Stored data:
******

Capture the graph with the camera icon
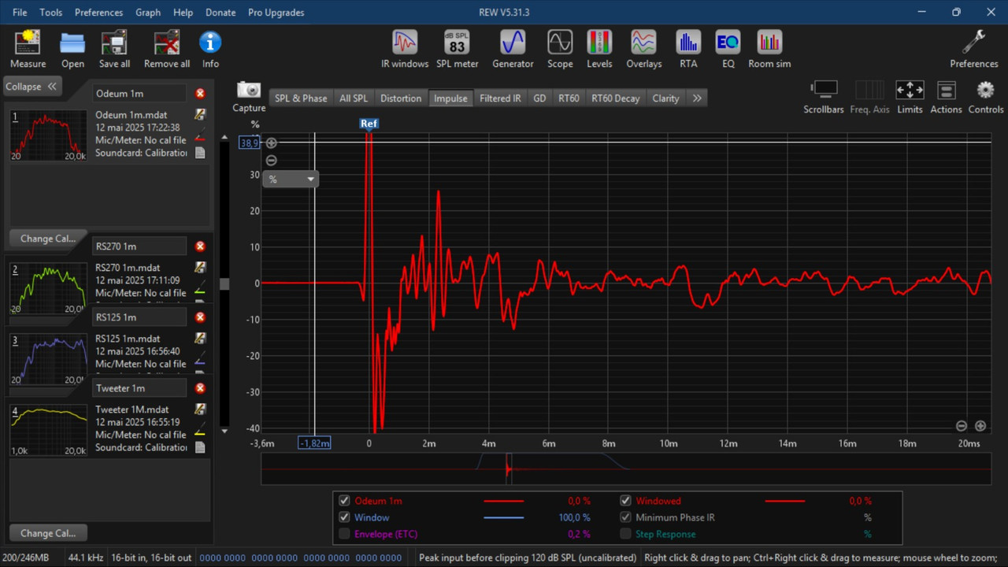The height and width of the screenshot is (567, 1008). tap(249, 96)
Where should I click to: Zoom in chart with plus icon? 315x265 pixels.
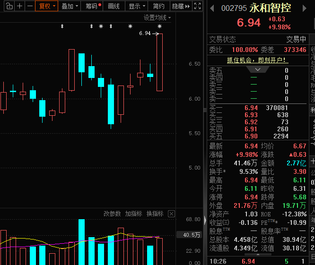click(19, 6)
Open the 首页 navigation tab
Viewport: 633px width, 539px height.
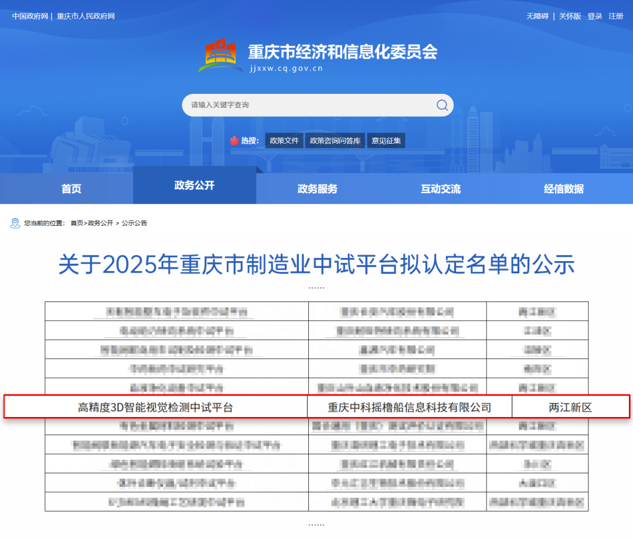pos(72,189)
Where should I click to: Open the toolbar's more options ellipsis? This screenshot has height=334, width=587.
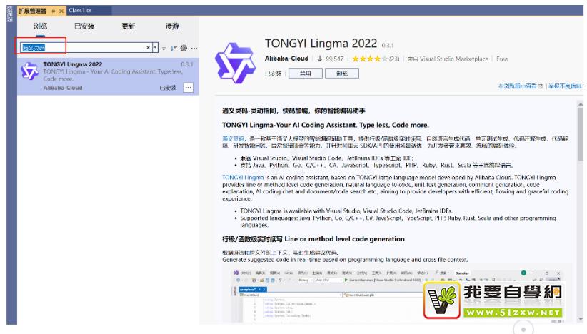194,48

******

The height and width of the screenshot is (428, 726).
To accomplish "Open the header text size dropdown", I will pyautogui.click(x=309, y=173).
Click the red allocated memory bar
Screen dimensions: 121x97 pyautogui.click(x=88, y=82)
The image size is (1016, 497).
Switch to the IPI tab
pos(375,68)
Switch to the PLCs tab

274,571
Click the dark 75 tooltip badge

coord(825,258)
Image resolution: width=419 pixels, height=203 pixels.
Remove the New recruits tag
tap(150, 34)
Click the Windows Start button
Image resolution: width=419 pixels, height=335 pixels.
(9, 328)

******

* What is needed: Collect every line from the records above that contains the word "size".

* Solved problem:
To accomplish "Open the header text size dropdown", I will pyautogui.click(x=309, y=173).
The image size is (1016, 497).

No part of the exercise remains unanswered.